Mapping Epidermal Growth Factor Receptor (EGFR) Dimerization by Imaging Fluorescence Cross-Correlation Spectroscopy

Abstract

The epidermal growth factor receptor (EGFR), a receptor tyrosine kinase, plays a role in a number of important cellular processes such as migration, differentiation and proliferation. Although EGFR has been studied intensively for many years, some aspects of its activation and function have not been satisfactorily explained. For example, the dimerization of EGFR in the absence of its ligand remains controversial. Predominantly monomeric to predominantly dimeric and possibly higher oligomeric states have been reported in literature. In this study we have used a novel imaging modality called dual-colour imaging total internal reflection fluorescence cross-correlation spectroscopy (DC-ITIR-FCCS) to map EGFR dimerization in the membranes of CHO-K1 cells. The cells were expressing EGFR analogues tagged by eGFP and mRFP, respectively, and for each image pixel we measured the cross-correlation between fluorescence intensity fluctuations in the green and the red channel. High cross-correlation means co-diffusion of molecules tagged with eGFP and mRFP, which indicates presence of dimers or possibly higher oligomers.
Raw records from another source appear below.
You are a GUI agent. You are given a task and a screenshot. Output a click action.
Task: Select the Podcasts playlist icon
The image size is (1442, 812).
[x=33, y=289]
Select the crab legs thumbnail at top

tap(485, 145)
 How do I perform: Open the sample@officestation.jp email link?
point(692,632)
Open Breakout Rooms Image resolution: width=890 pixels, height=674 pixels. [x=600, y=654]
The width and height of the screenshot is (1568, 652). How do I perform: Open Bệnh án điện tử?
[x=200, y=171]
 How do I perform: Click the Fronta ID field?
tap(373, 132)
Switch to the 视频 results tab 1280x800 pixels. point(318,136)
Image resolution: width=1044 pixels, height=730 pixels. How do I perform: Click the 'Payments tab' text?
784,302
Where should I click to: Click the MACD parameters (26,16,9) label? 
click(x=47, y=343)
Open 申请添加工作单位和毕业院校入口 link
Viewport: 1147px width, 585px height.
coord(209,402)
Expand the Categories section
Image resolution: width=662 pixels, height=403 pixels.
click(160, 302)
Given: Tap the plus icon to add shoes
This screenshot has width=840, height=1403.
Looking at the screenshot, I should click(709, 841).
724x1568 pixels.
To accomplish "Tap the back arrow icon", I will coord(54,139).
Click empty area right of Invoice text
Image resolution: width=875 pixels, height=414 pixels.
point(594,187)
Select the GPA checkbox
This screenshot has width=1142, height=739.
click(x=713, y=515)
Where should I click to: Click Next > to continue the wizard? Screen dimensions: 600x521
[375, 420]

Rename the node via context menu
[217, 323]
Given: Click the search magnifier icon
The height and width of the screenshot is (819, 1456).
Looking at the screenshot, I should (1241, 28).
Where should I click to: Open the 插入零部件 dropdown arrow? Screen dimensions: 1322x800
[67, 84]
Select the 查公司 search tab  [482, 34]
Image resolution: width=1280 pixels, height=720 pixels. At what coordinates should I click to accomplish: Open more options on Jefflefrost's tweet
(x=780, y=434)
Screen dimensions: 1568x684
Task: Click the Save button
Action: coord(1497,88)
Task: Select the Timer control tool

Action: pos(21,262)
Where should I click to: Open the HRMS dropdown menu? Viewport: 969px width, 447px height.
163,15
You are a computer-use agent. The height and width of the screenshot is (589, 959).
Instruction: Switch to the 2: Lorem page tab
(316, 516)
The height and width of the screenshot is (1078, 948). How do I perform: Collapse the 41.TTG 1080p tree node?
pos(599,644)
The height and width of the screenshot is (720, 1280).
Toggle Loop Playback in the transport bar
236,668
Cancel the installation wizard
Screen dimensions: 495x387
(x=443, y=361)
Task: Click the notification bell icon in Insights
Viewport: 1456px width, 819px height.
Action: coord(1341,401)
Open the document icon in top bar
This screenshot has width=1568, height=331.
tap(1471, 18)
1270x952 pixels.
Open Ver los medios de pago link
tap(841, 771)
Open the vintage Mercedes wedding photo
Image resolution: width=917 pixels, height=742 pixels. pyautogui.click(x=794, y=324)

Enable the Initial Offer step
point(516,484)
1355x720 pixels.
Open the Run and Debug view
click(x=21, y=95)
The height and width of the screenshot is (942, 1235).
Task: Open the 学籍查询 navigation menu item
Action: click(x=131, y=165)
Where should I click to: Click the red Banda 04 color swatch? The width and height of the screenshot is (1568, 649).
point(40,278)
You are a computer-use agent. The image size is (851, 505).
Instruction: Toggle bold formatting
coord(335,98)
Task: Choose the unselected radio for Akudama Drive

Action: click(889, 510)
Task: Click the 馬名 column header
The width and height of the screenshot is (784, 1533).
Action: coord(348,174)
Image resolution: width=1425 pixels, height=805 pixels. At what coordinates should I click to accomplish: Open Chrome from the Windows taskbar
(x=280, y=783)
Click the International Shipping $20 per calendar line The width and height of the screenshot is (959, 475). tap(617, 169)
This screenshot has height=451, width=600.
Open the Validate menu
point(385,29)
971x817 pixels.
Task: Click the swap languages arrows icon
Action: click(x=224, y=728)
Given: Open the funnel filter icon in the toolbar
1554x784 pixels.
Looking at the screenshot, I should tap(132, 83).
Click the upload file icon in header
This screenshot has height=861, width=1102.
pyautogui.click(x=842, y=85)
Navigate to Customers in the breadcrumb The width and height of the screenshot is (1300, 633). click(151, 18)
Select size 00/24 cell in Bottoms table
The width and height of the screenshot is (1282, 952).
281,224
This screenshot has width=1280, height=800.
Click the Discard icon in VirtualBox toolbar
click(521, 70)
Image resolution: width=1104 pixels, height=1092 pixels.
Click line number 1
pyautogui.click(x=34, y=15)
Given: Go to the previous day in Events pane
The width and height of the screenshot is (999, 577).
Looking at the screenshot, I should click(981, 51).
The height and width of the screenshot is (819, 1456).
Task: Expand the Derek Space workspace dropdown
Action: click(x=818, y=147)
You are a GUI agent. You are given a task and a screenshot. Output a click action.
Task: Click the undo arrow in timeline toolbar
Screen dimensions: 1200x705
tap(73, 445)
Our results show levels of cross-correlation consistent with considerable fractions of EGFR in the form of dimers. There exist, however, considerable differences between individual cells, some displaying negligible while others almost complete dimerization. The imaging FCCS modality allows us to evaluate not only the differences between individual cells but also the distribution of EGFR dimers within the membrane of each individual cell, showing for example increased dimerization close to the bounderies of the cells. Furthermore, the method allows us to map the differences in EGFR dimerization and its spatial distribution following EGFR activation or extraction of cholesterol from the membrane.